Fewer low cost council homes to rent, many have been handed to "housing associations" which appear to be a way of putting at arm's length, rent-rises and fat-cat salaries.

Until housing stock catches up with population needs, prices won't come down. We're overcrowded. too many people chasing too little land and too few houses.

Landlords are businesses, they hope to get a better return on their cash than putting it in the stockmarket or other investments. they are not there to subsidise those who cannot or will not make the commitment to buy a home.

CelticRambler
3rd Feb 2014, 15:00
Help-to-Buy is a jolly good scheme. For far too long the Buy-to-Let merchants have been depriving would-be buyers of the first rung on the property ladder, this gives bona fide buyers a leg up.

Why the obsession with getting on a ladder? It gives no "leg up" to anyone. Post-adolescent workers don't need a "starter home" when most of them haven't any clue what they're going to do with their lives. Renting a one or two-bed flat/house gives them the freedom move in search of love/employment/experience until they decide what kind of house really would be a home for a significant chunk of their adult life.

It amuses me that many sites offering financial advice for the masses still peddle the line "buying your home is one of the most important financial decisions you'll ever make" ... to people who make it again and again and again.

MG23
3rd Feb 2014, 15:15
I think you are misinformed regarding rentals - even at the lower end of the market most rentals are to people with a job.

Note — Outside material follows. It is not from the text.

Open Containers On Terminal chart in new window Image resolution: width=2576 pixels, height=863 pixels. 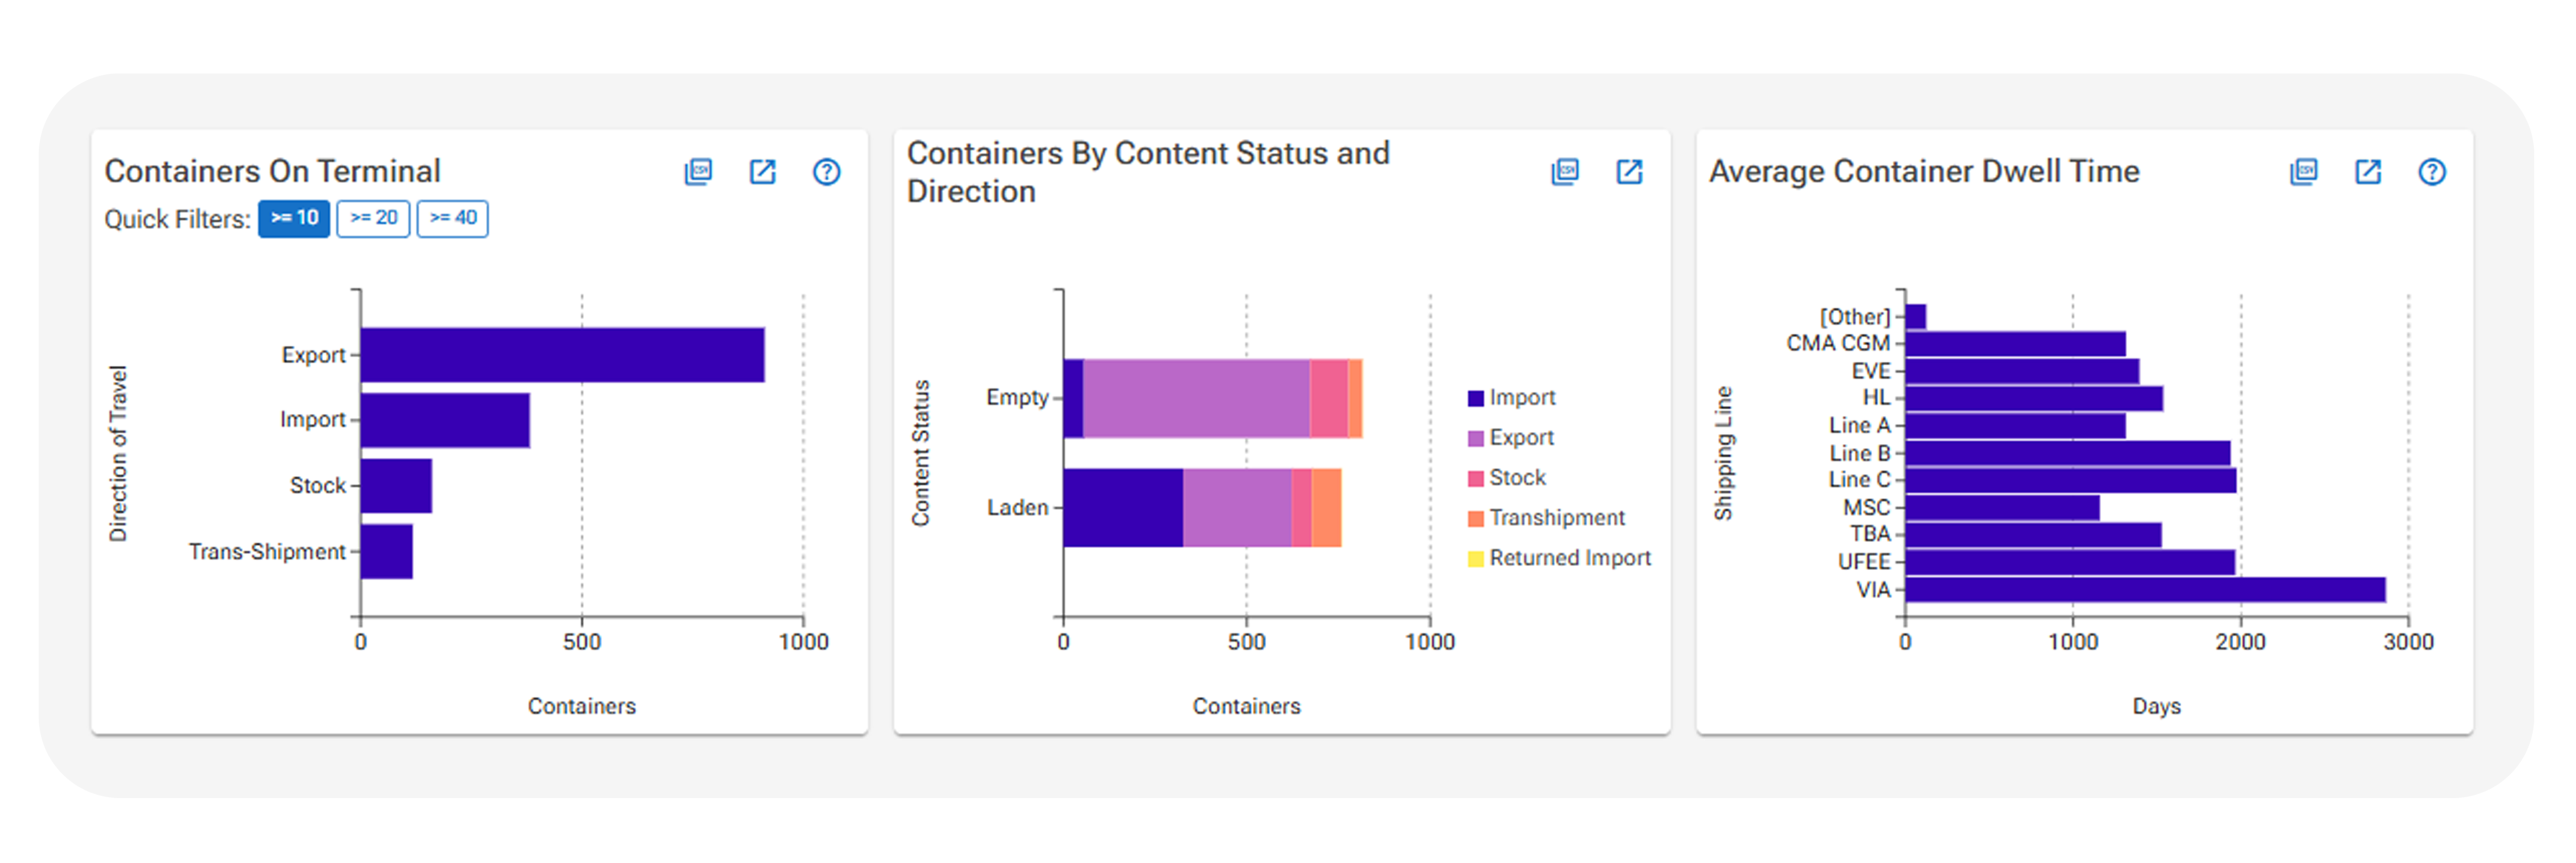tap(762, 172)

Prices are set at the margin.

What do you think happens when the government cuts the amount of rent it's willing to pay by 100 pounds a month?

Hint: rents go down, because the landlords of those marginal properties now have to rent for less or not rent at all.

MG23
3rd Feb 2014, 15:26
Landlords are not depriving first timers....it's a free market and all have a chance to purchase.

But, uh, landlords are the only ones who get to write off the mortgage expenses against income.

And the idea that housing in the UK is a 'free market' is the funniest thing I've read today. The government tells you where you can build a house, the government tells you what kind of house you can build, and the government sets the base rate for lending, which feeds into mortgage rates.

Funny kind of 'free market', eh?

For some unfathomable reason it was decided that tenants would be given the option to buy, at a discount based on their length of occupancy.

Because 'council housing' was a way for councils to reward their friends and buy votes. Who'll vote for a councillor who wants to raise council housing rents?

Until housing stock catches up with population needs, prices won't come down. We're overcrowded. too many people chasing too little land and too few houses.

Last I looked, about 93% of Britain was not built on. Every person in the country could have an acre of land, but the government won't let them build a house there because it might spoil the view.

Get government out of the housing market, and the problem will solve itself. Of course that 200,000 pound half-an-ex-council-terrace flat will suddenly only be worth 20,000.